Ik ging op de torens staan dicht bij de wolkenvluchten en de hemeldroomen om den geweldigen zang der klokken te hooren daveren over mijn hoofd, tot ik dronken werd van oneindigheid.
Ik wou de hemelen vangen in mijn handen, en streefde dwaas naar goddelijke dingen.
Mijn oog vroeg: eeuwigheid, en ik strekte mijn armen uit in ijlte.
Ik verlangde te worden gestreeld en gewond, en weer geheeld door het machtige leven, dat me wenkte, en waarnaar ik niet kon gaan.
Ik verlangde rondom mij, in mij, te hooren bonzen en huilen en slaan, en jubelen in grootschen wentelgang.
En angstkoorts gloeide in mijn oogen...
Toen kwam de ommekeer. Een avond, mooi als deze, werd mij het leven in al zijn schoonheid geopenbaard. Uit het goddelijk eeuwigheidsvuur spatte een genster open in mijn dorstige ziel. Heb dank!

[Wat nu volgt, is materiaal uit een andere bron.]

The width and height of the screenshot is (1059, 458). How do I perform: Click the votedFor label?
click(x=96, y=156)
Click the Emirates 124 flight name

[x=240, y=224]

Klokken luidden en bloemen bloeiden, en ik sloot de oogen in zaligen droom.
In mij was gerezen de liefde tot het leven in gansch zijn menigvuldigheid. O, heb dank!
Mijn liefde is oneindig als de avondhemel. Ze is zuiver als de klaarte van den melkweg. Ze is schitterend als de avondster. Sterren, valt thans neer in mijn handen! Ze zijn gelouterd nu van de vele dwaze daden, die er vroeger uit groeiden. Ze zijn thans blank en goed. Omstraalt ze met uw hemelsch licht!
Mijn liefde is tot de hemelen, tot de lachende hemelen van de meimorgens, tot de droeve hemelen, waaruit de herfstsmarten weenen, tot de hemelen van vuur en tot de hemelen van duisternis.
Mijn liefde is tot de aarde met haar vele vruchten en haar geurige weiden en de beekjes, die spoelen tusschen peinzende boomen.
Mijn liefde is tot de winden, die loeien en tieren, en martelen de landen.
Mijn liefde is tot de dorpjes met hun stille huizekens en net zonnige kerkje en de roode smis.